Des simulations illisibles et peu fiables dont on a pu tardivement disposer résultait au moins cette certitude : au lieu de la justice, la réforme de la DGF pourrait bien susciter le chaos.

Du jour au lendemain, l'ardente obligation de réformer la dotation globale de fonctionnement pour compenser sa baisse massive fut donc renvoyée à l'année prochaine, sans autre explication que celle qu'a énoncée ici même Manuel Valls, avouant sans s'en étonner au cours des questions d'actualité au Gouvernement qu'un travail de simulation restait à accomplir – il était temps ! –, et faisant valoir, sans rire, qu'il fallait attendre l'achèvement de la carte intercommunale pour être en mesure « de boucler cette réforme de la DGF et de l'inscrire pleinement dans le projet de loi de finances pour 2017 ». Sur ce front également, on aurait pu s'en apercevoir plus tôt...

Faute de temps, je me bornerai, en conclusion, à formuler quelques rappels.

Premièrement, retarder la réforme de la DGF pour la rendre plus équitable ne fait pas le système actuel plus juste, au contraire.

M. Philippe Dallier.
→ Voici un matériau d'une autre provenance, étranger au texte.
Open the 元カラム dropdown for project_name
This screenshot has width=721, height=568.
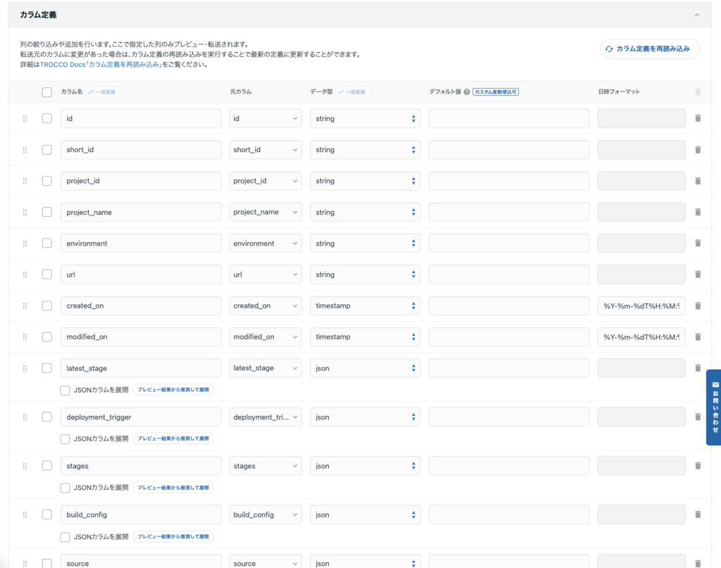pos(265,213)
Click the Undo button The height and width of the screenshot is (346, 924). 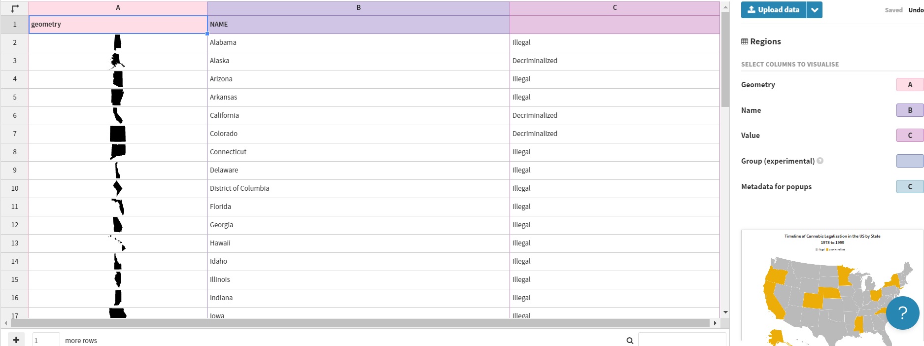[916, 10]
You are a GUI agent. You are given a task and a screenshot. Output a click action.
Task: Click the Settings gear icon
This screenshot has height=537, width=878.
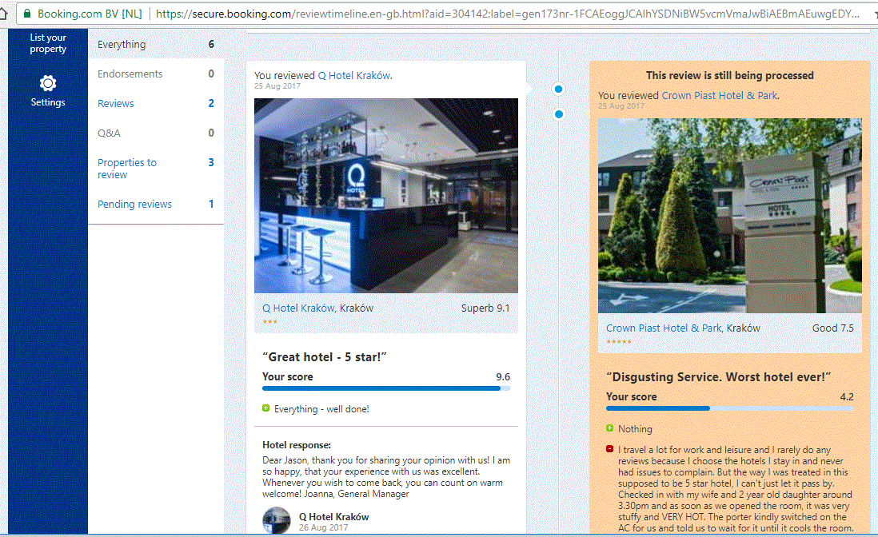[x=48, y=83]

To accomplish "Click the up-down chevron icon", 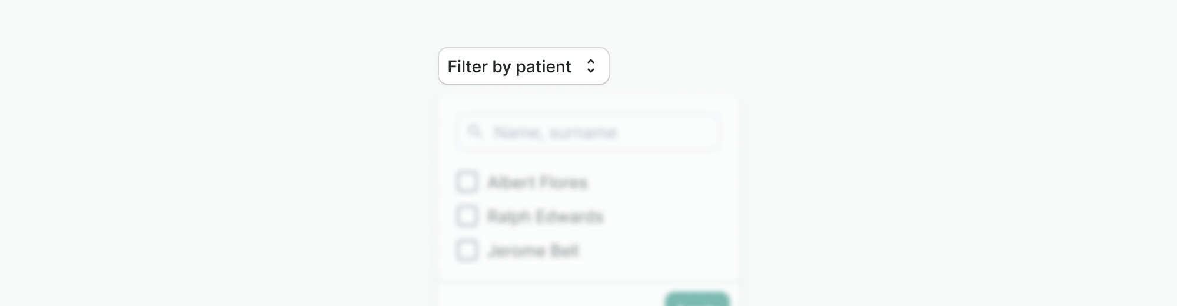I will point(591,66).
Ah !

M. Pierre-Yves Collombat. Deuxièmement, avec ou sans réforme, il faudra, en 2016, neutraliser les effets indésirables de la réforme cantonale précédemment évoqués.

Troisièmement, objet d'une loi spécifique ou traité au titre du projet de loi de finances, le problème principal posé par la réforme est de nature non pas technique, mais politique. (M. Jacques Mézard acquiesce.)

Mme Marylise Lebranchu, ministre. En effet !

M. le président. Veuillez conclure, mon cher collègue.

M. Pierre-Yves Collombat. Personnellement, je ne vois pas comment nous pourrons sortir des faux-semblants sans abandonner la politique de restrictions financières imposée au bloc communal. Autant dire que je n'ai guère d'illusions à ce titre !

Au reste, il suffit d'entrer dans le détail du projet que l'on connaît pour dresser ce constat : ce que l'on prend d'une main aux collectivités les plus puissantes leur est restitué de l'autre… Bref, la routine ! (Applaudissements sur les travées du RDSE et sur plusieurs travées de l'UDI-UC. – M. Jean-Baptiste Lemoyne applaudit également.)